[Stored data]
-----

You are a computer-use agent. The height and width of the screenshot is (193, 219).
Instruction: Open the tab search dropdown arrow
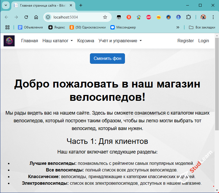(x=6, y=5)
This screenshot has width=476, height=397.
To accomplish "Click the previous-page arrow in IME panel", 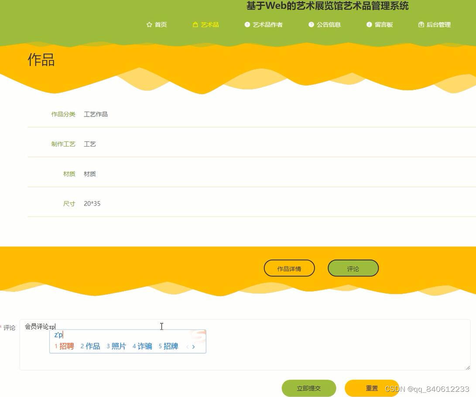I will [188, 346].
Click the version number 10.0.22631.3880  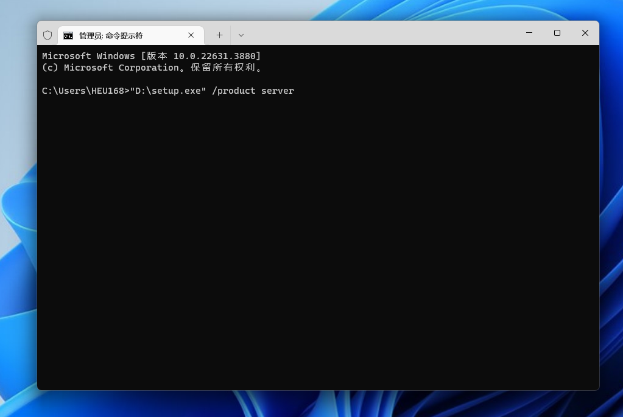(x=213, y=56)
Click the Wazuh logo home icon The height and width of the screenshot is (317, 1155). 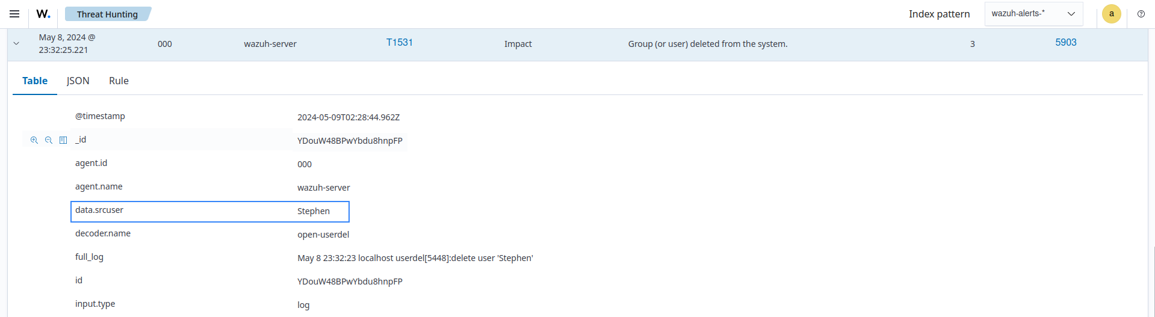[43, 14]
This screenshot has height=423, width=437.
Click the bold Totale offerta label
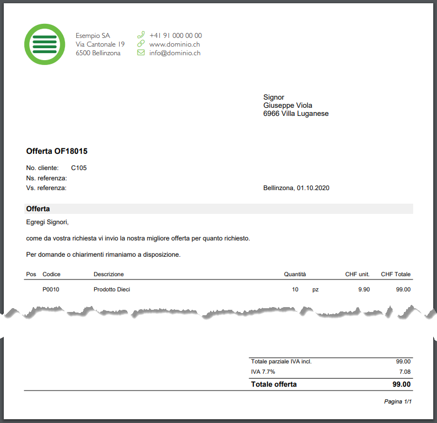(x=273, y=385)
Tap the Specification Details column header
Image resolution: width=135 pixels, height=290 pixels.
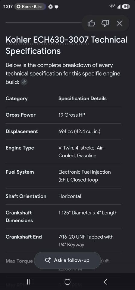(x=83, y=98)
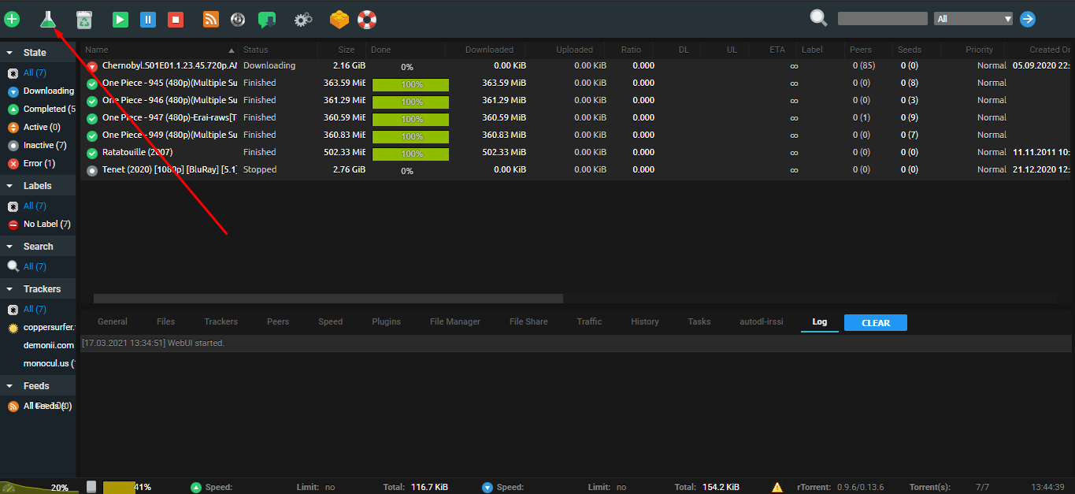Open the search category dropdown

[973, 17]
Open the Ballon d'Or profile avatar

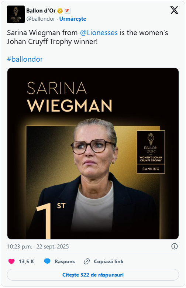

-----

Write out exactly the lines from the one containing "Click the bold Totale offerta label" through the last line of the records above, both ends included, and leave out any pictures.

* [RESPONSE]:
Click the bold Totale offerta label
(x=273, y=385)
Tap the Specification Details column header
Image resolution: width=135 pixels, height=290 pixels.
(x=83, y=98)
Open the search category dropdown

[973, 17]
Open the Ballon d'Or profile avatar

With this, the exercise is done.